* _Directive_
Can you copy these items word for word, beginning at the line that contains "Open the Processor tab" and stopping after the line that contains "(x=678, y=37)", with the pictures left out?

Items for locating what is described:
---+---
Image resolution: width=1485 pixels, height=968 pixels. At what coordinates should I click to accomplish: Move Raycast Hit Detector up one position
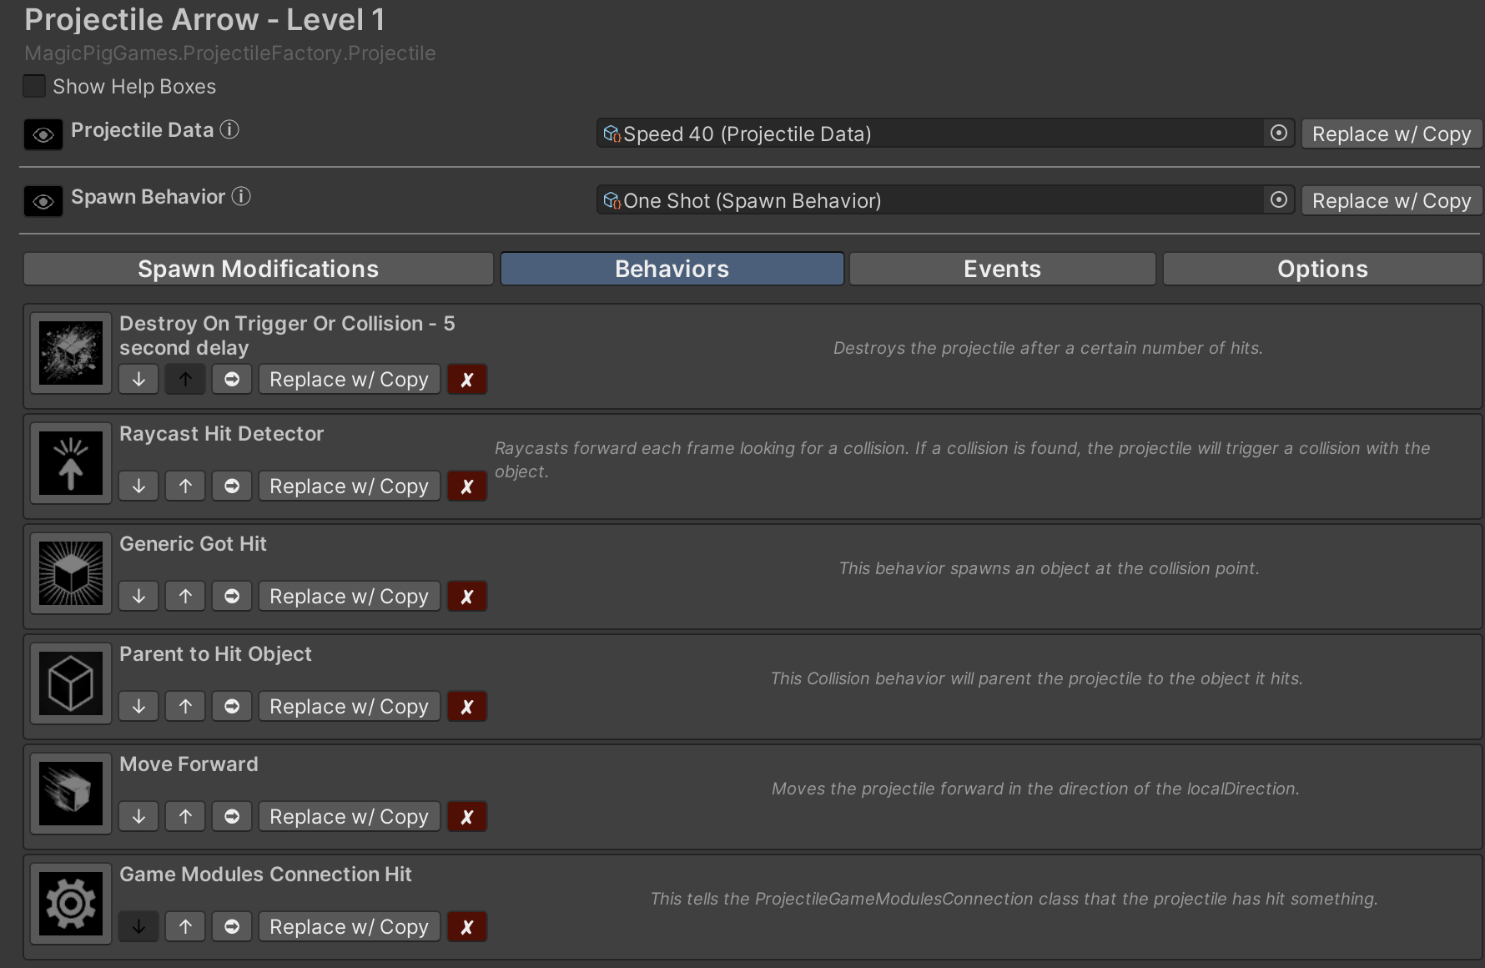[x=185, y=487]
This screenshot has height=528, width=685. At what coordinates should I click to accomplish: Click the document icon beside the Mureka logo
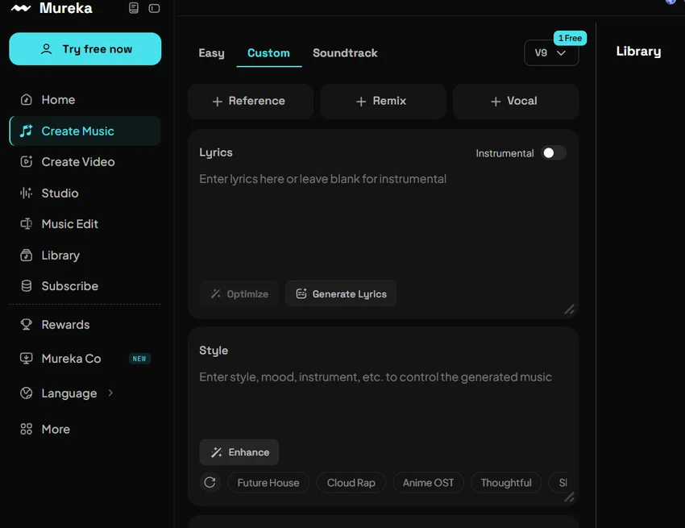tap(134, 8)
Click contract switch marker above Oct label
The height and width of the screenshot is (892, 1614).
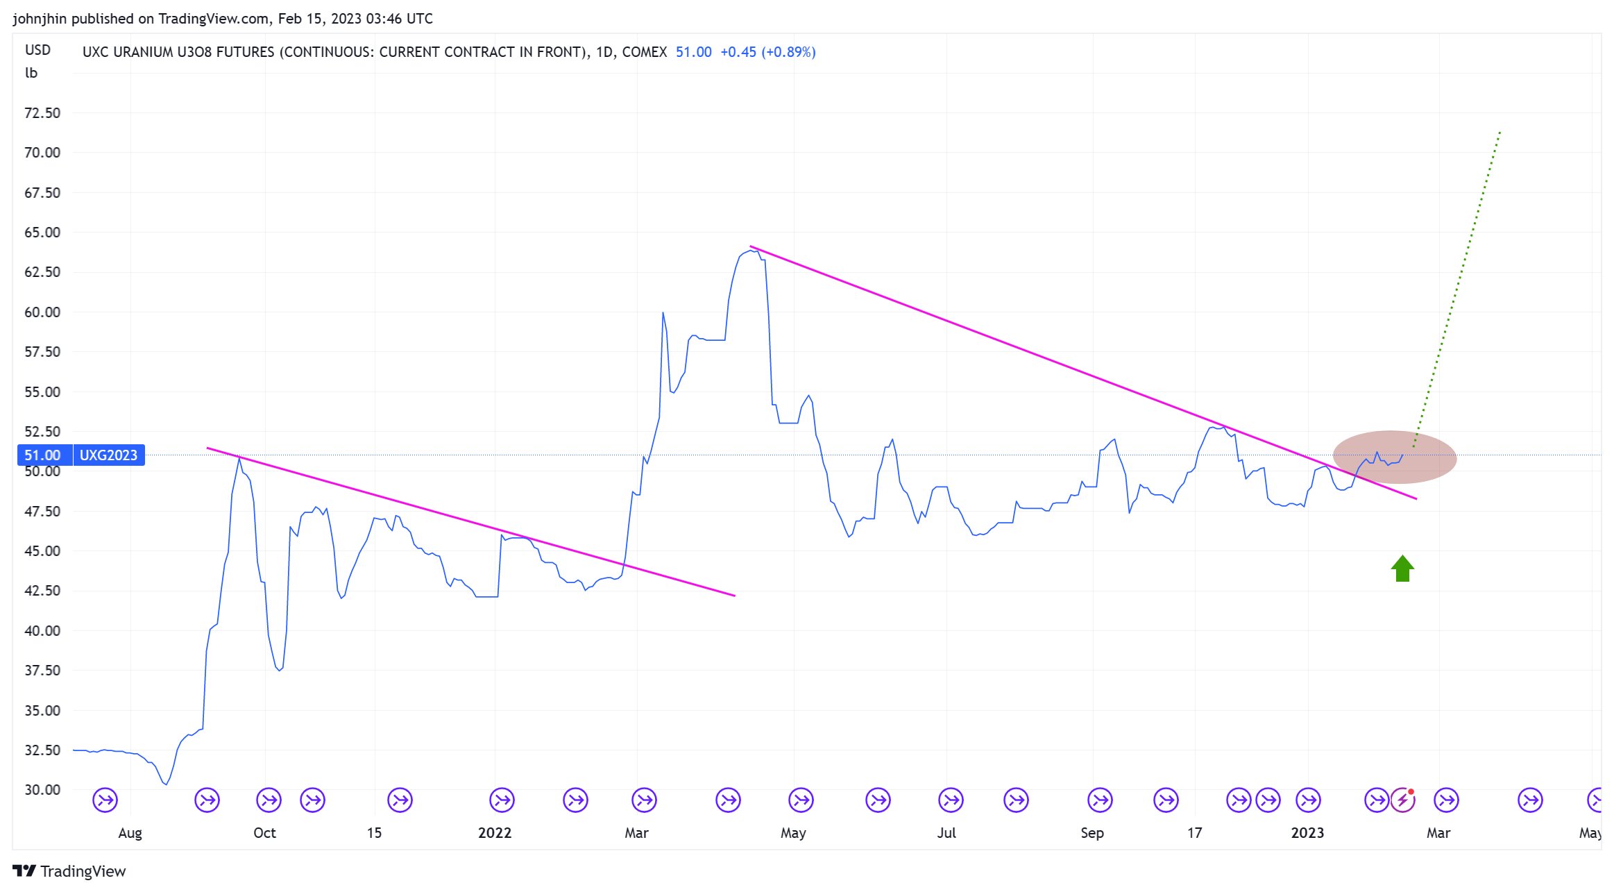pos(269,800)
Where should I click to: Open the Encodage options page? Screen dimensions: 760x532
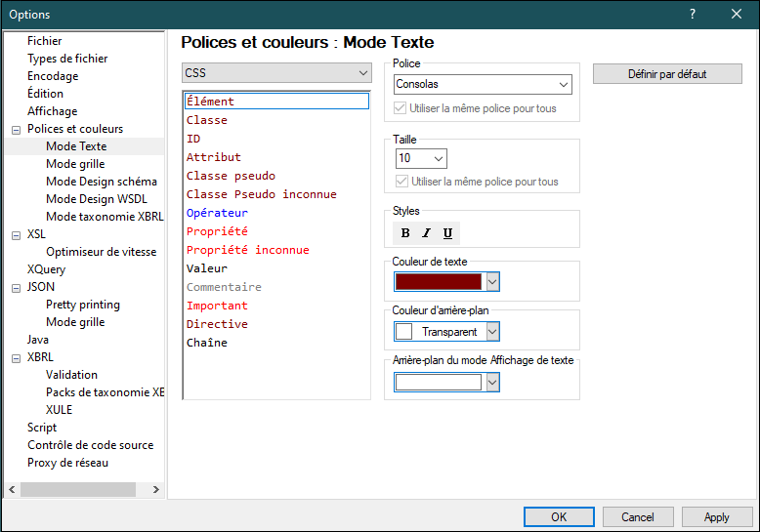point(53,76)
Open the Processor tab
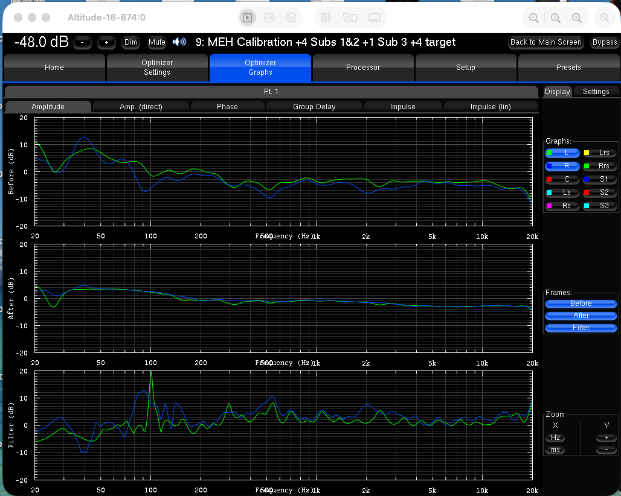This screenshot has height=496, width=621. click(x=363, y=68)
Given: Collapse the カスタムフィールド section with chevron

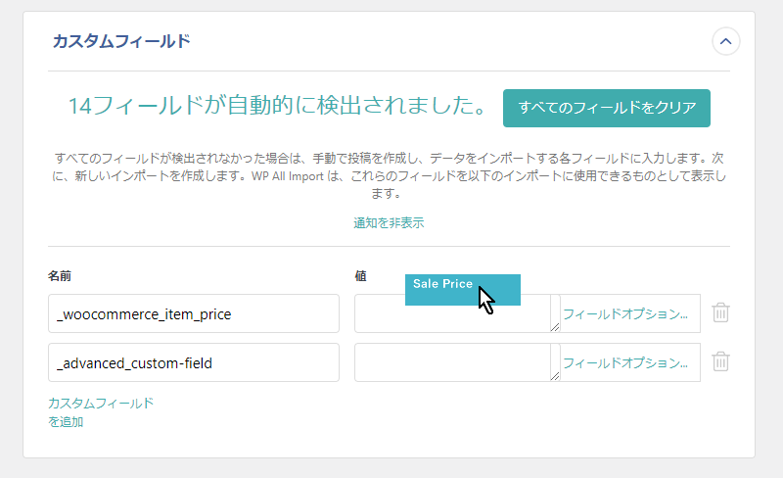Looking at the screenshot, I should point(725,41).
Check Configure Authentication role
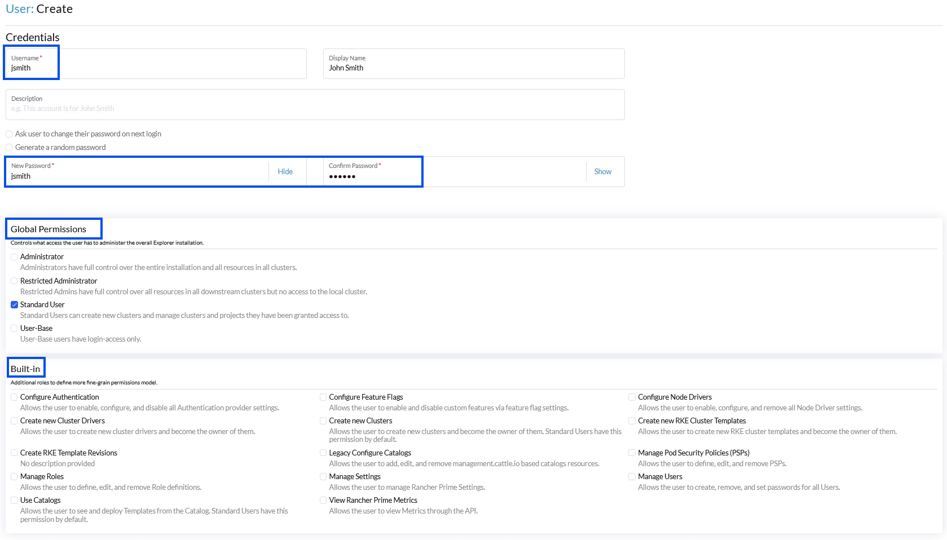This screenshot has height=540, width=947. (15, 397)
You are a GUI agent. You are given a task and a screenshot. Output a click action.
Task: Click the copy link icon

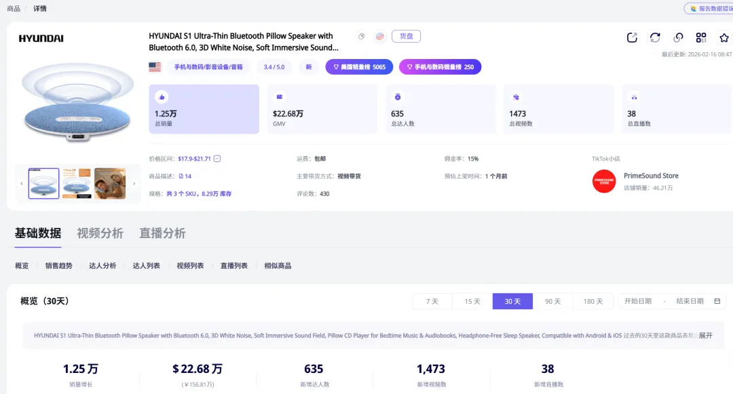(x=678, y=37)
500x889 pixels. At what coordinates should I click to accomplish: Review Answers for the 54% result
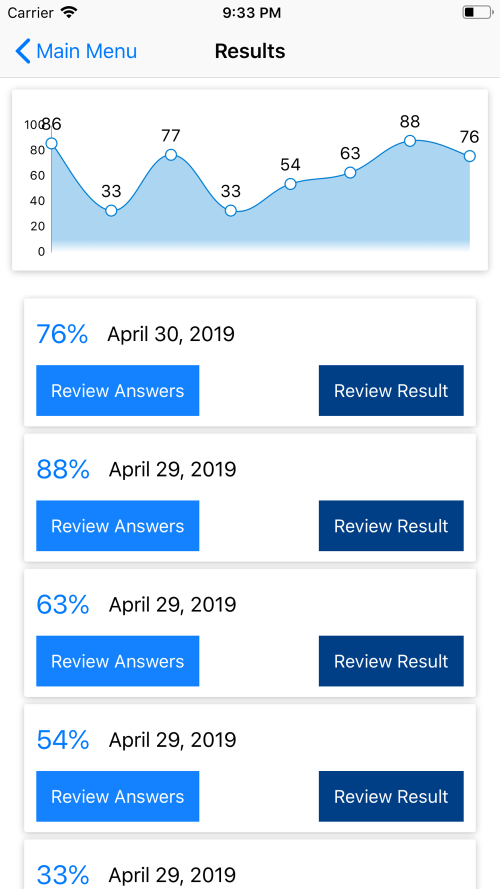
---+---
* _Solution for this exercise_
Open the Processor tab
This screenshot has height=496, width=621. click(x=363, y=68)
Given: Collapse the カスタムフィールド section with chevron

Looking at the screenshot, I should point(725,41).
Check Configure Authentication role
This screenshot has height=540, width=947. (15, 397)
You are a GUI agent. You are given a task and a screenshot. Output a click action.
Task: Click the copy link icon

(x=678, y=37)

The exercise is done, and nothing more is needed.